**Reading text**
# SEC EDGAR database

## What is EDGAR?

[EDGAR](https://www.sec.gov/edgar.shtml) is the Electronic Data Gathering, Analysis, and Retrieval system used at the U.S. Securities and Exchange Commission (SEC). EDGAR is the primary system for submissions by companies and others who are required by law to file information with the SEC. 

Containing millions of company and individual filings, EDGAR benefits investors, corporations, and the U.S. economy overall by increasing the efficiency, transparency, and fairness of the securities markets. The system processes about 3,000 filings per day, serves up 3,000 terabytes of data to the public annually, and accommodates 40,000 new filers per year on average.

## Who has access to EDGAR’s information?

Access to EDGAR’s public database is **free**—allowing you to research, for example, a public company’s financial information and operations by reviewing the filings the company makes with the SEC. You can also research information provided by mutual funds (including money market funds), exchange-traded funds (ETFs), variable annuities, and individuals.

## What was the goal of this project?

Even though the database is very comprehensive and requires companies by law to submit their filings electroniclly since 1996, it can be hard to download information in a bulk. For one part of my PhD project, however, it was necessary to do exactly that. 
> Starting from 1996 up to the end of 2019, I was interested in information from the 10-K and 10-Q filings of US corporations. Fortunately their is a R package available that facilitates this task - `edgar`.  

The `edgar` package can be installed and loaded like any other R package:

In [None]:
install.packages('edgar')
library(edgar)

# it is also always a good idea to load the tidyverse
library(tidyverse)

## Getting the master indexes from the database

The filings on the SEC website are organized according to a master index file for each quarter. The code below creates a vector for the sample period and downloads all master indexes to your working directory. It stores them as separate .Rda files for each year.

In [None]:
# Create a vector for the sample period
period <- c(1996:2019)

# Get the EDGAR master indexes
getMasterIndex(period)
## Downloads quarterly master index files for the sample period.

## Convert the Master Indexes to a file with all 10-Q and 10-K filings (URLs and Header information)

The separate .Rda files can be combined into a single dataframe. The code below starts by creating an empty dataframe `out.file`, which is used to store the combined master indexes. In a next step, all the file names for the master indexes get stored in the `file.names` vector. The for loop takes advantage of the objects that were created by iterating over all master indexes and storing them together in the `out.file`.   

In [None]:
# Combines the Master Indexes into one file
out.file<-""
file.names <- Sys.glob("*.Rda")
for(i in 1:length(file.names)){
  load(file.names[i])
  out.file <- rbind(out.file, year.master)
}
out.file <- out.file[-1,]

save(out.file, file = "master.Rda")
# this file contains the index on all EDGAR filings from 1996 to 2019 (around 19 million...)

**Dataset excerpt**
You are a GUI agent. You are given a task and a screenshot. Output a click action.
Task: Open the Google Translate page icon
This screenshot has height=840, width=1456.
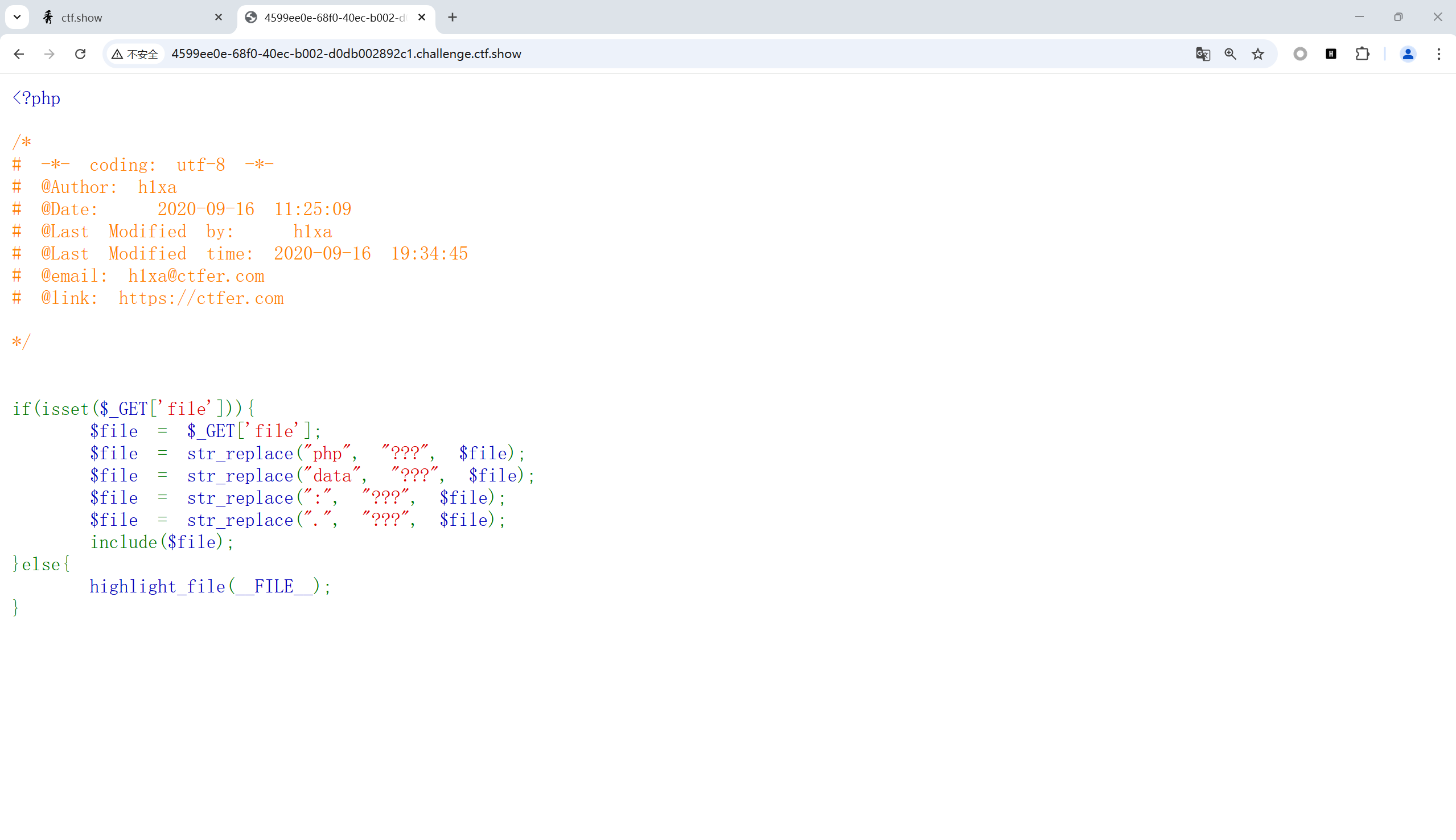[1202, 53]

**Exercise A**
According to the EDGAR text, about how many filings does the system process each day?
**Exercise B**
Write the next part of the EDGAR text, picking up after its final line.

**Expected output A**
About 3,000 filings per day.

**Expected output B**
The approximately 19 million observations in the resulting file represent all filings made by corporations during the sample period. However, my research interest focused on the 10-K and 10-Q forms. These forms represent the annual and quarterly report, respectively. For more information regarding the different form types visit: [Descriptions of SEC forms](https://www.sec.gov/info/edgar/forms/edgform.pdf) 

In [None]:
# New data frame with only the 10-Q and 10-K filings
data <- out.file %>% filter(form.type == "10-K" | form.type == "10-Q")

Furthermore, in my specific research project, I was only interested in the filings of companies that were also part of the Compustat database. The identifier that was available to me in both sets was the companies CIK code. However, the Compustat database is proprietary and thus, I cannot share the file with all CIK codes of the companies. At this point, you should limit your dataset to companies that matter for your specific problem.

In [None]:
# Read the file with the CIK codes from the quarterly Compustat file
CIK <- read_csv("../CIK.txt", col_names = FALSE)
CIK <- as.integer(CIK[1,])

# Keep only observations from the quarterly Compustat file
data <- data %>% filter(cik %in% CIK)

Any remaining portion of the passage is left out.